* [EXTRACTED DATA]
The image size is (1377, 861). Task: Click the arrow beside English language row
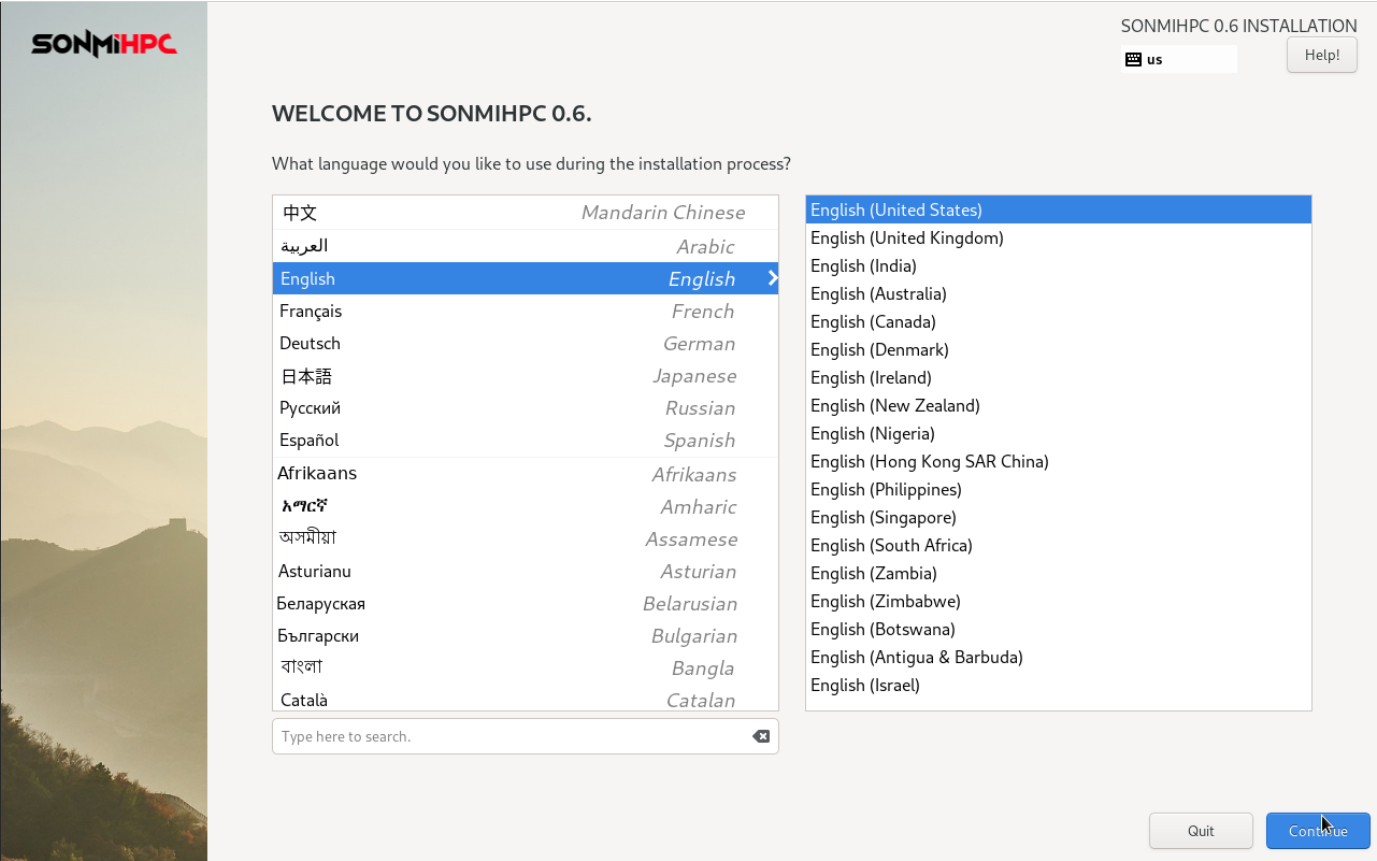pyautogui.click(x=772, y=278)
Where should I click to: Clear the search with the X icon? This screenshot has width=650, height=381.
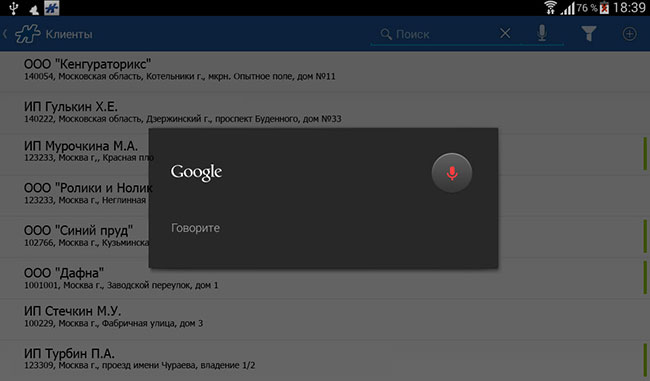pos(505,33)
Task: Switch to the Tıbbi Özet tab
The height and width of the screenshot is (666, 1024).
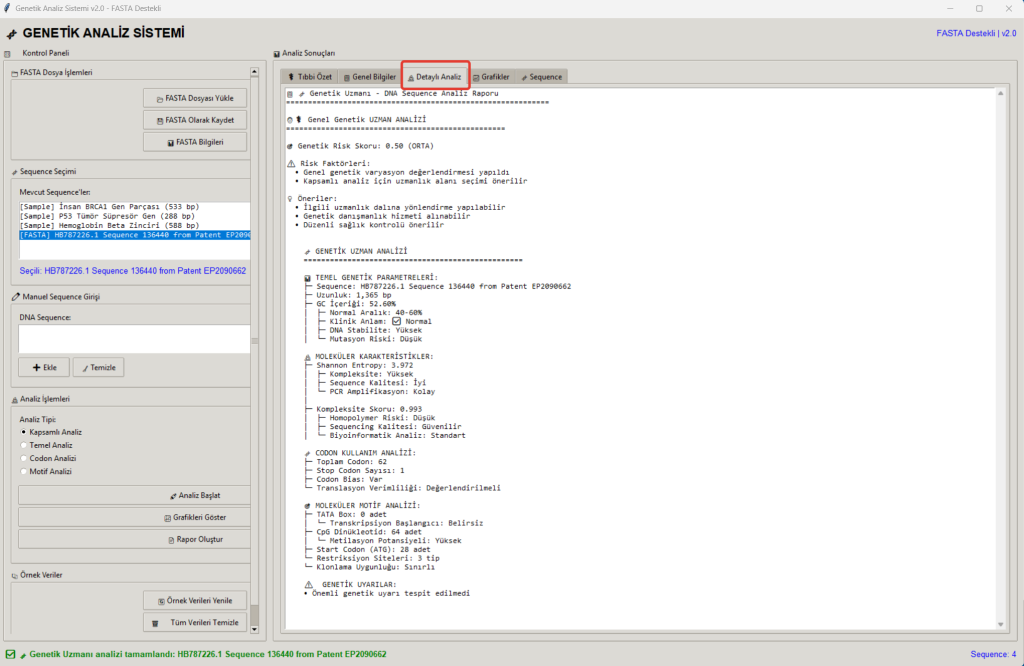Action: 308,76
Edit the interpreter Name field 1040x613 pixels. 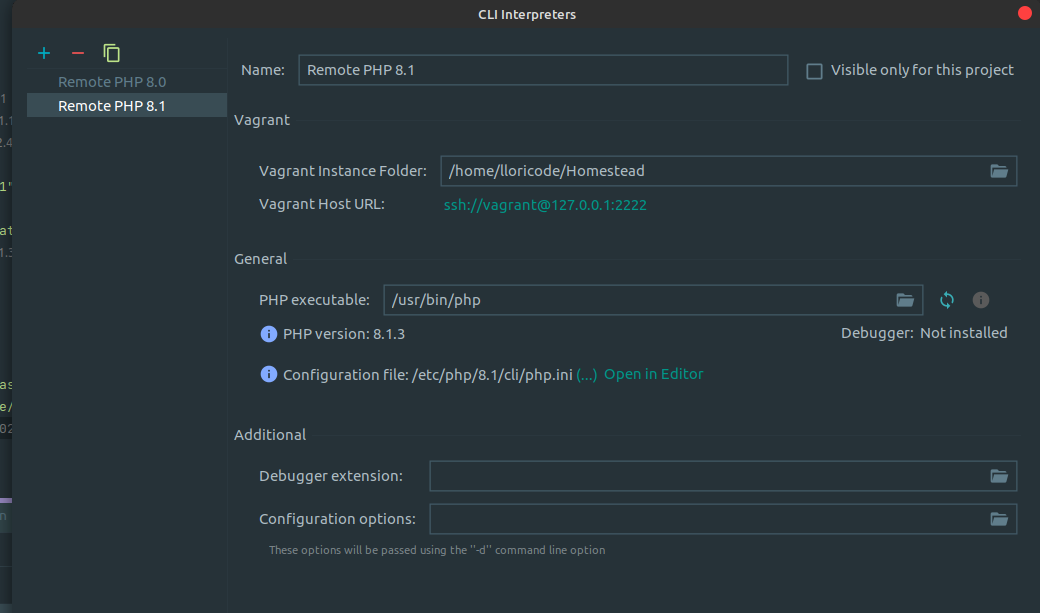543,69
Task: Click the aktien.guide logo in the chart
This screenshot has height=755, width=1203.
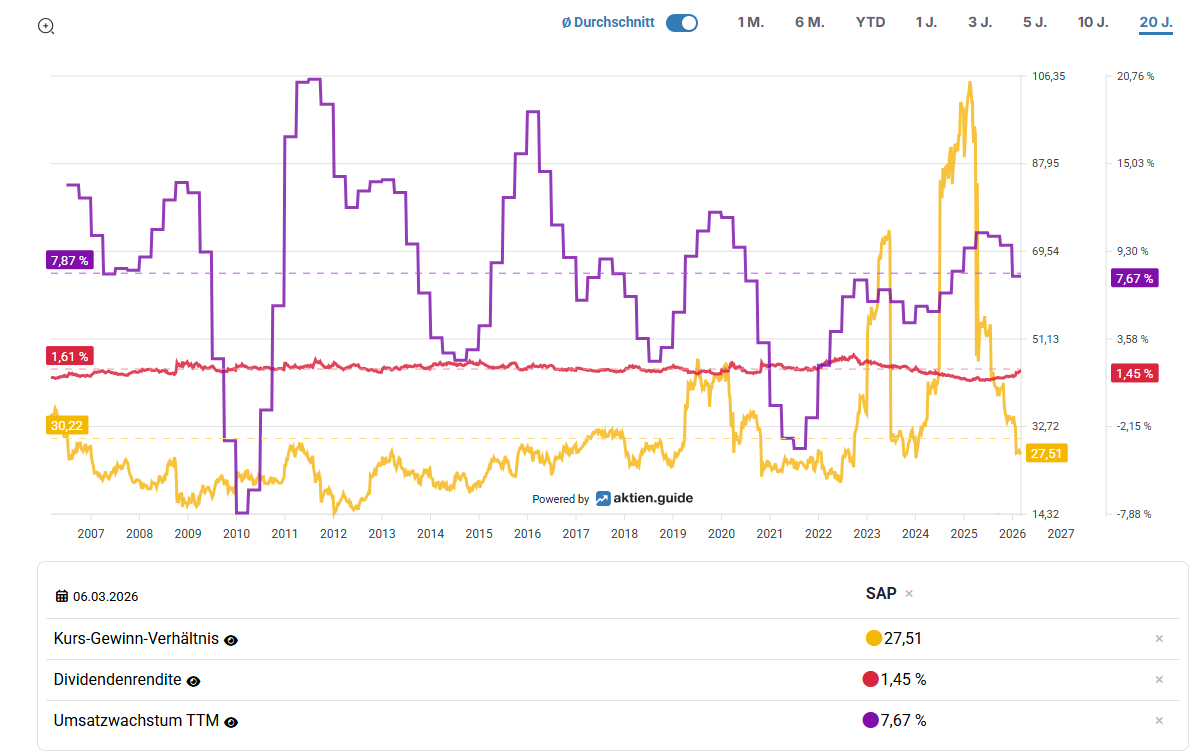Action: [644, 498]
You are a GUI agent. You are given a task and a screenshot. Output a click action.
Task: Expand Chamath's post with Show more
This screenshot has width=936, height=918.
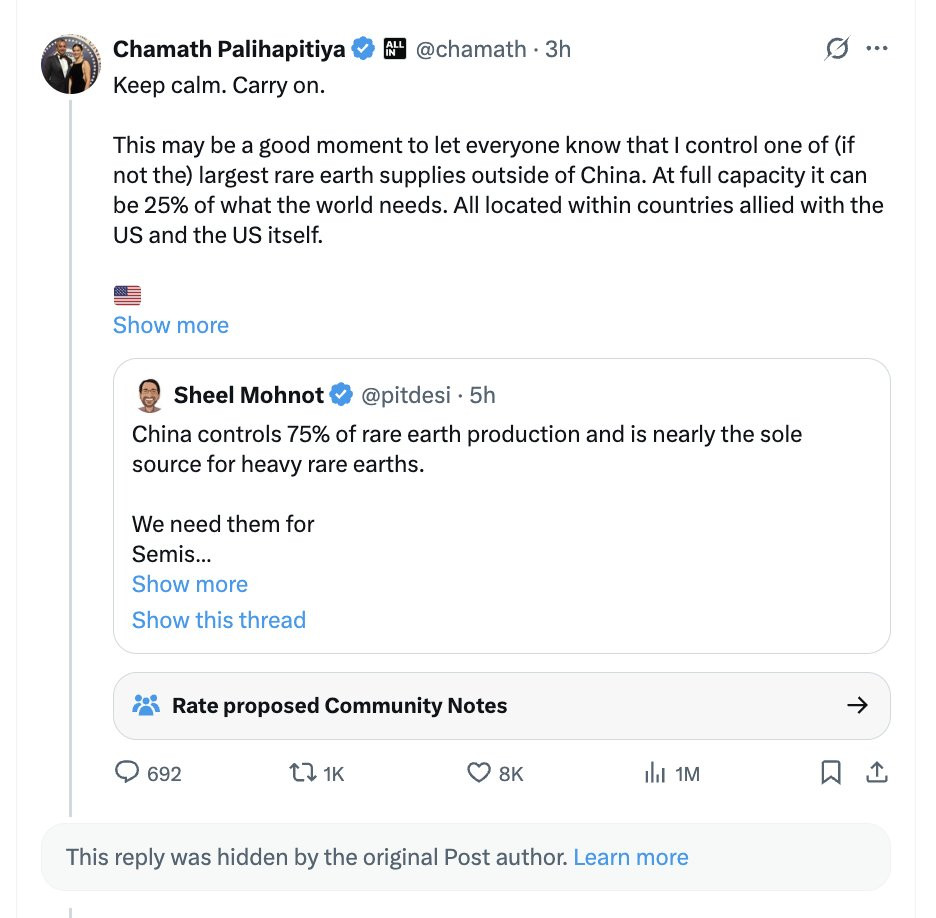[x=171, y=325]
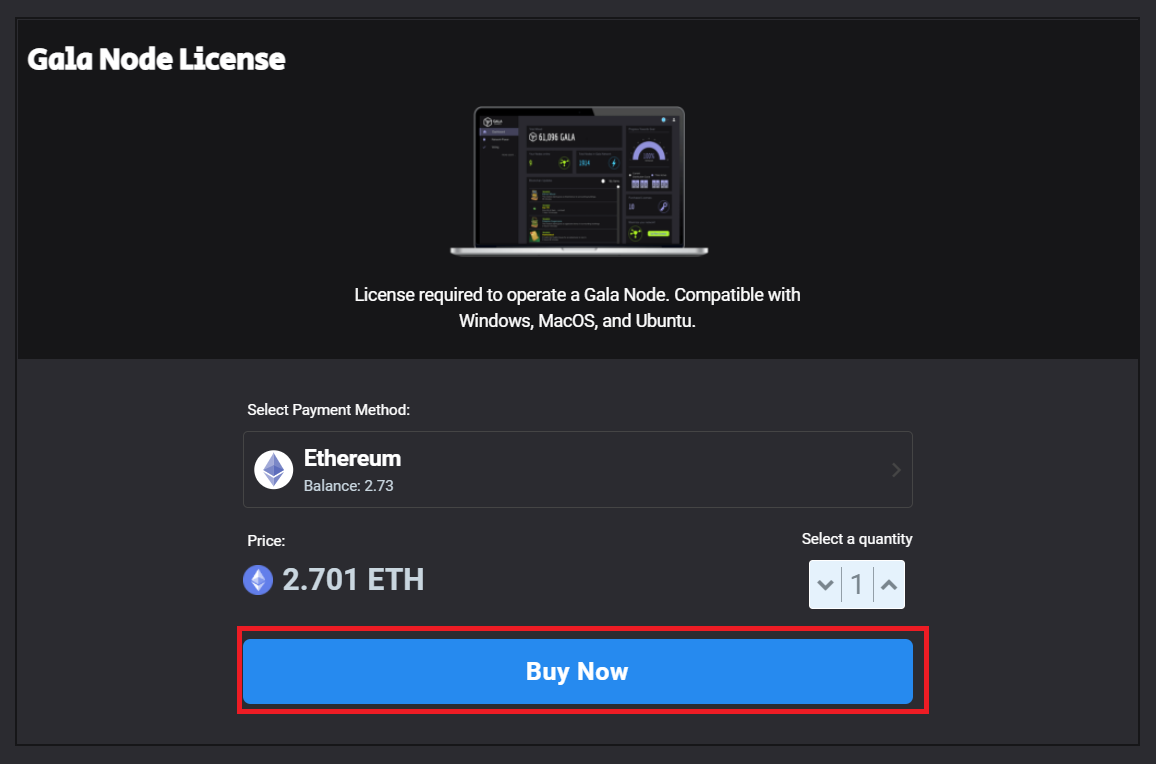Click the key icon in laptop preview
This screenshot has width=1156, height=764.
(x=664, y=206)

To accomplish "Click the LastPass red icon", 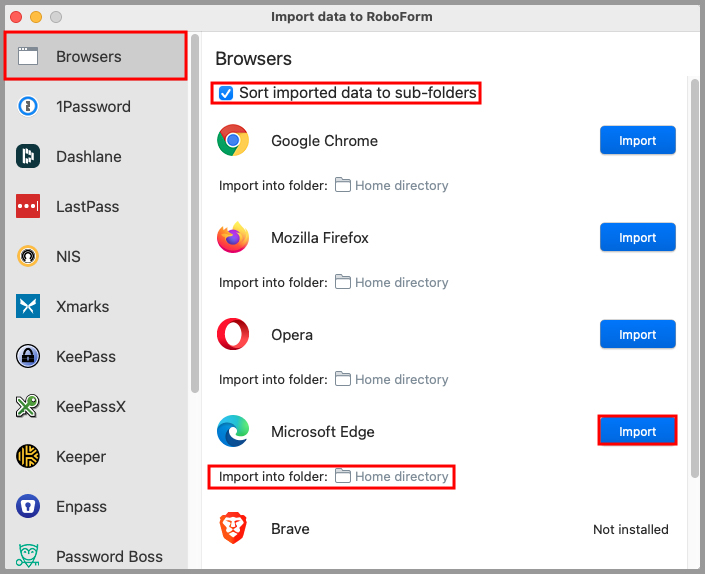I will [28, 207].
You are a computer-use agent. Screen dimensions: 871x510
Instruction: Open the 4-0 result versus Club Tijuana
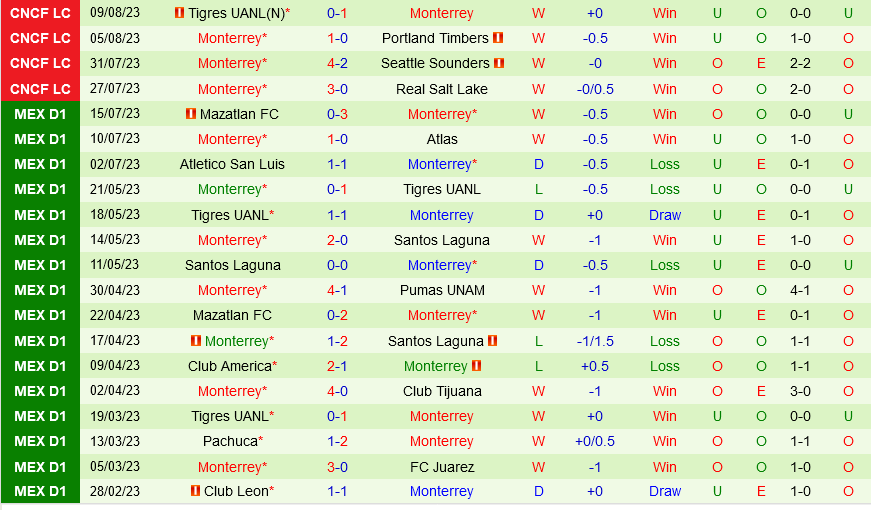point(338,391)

* [WORK TASK] Copy all lines of the preceding data that hold the word "agent".

* [RESPONSE TO THE TASK]
You are a GUI agent. You are given a task and a screenshot. Output a click action.
You are a computer-use agent. Screen dimensions: 871x510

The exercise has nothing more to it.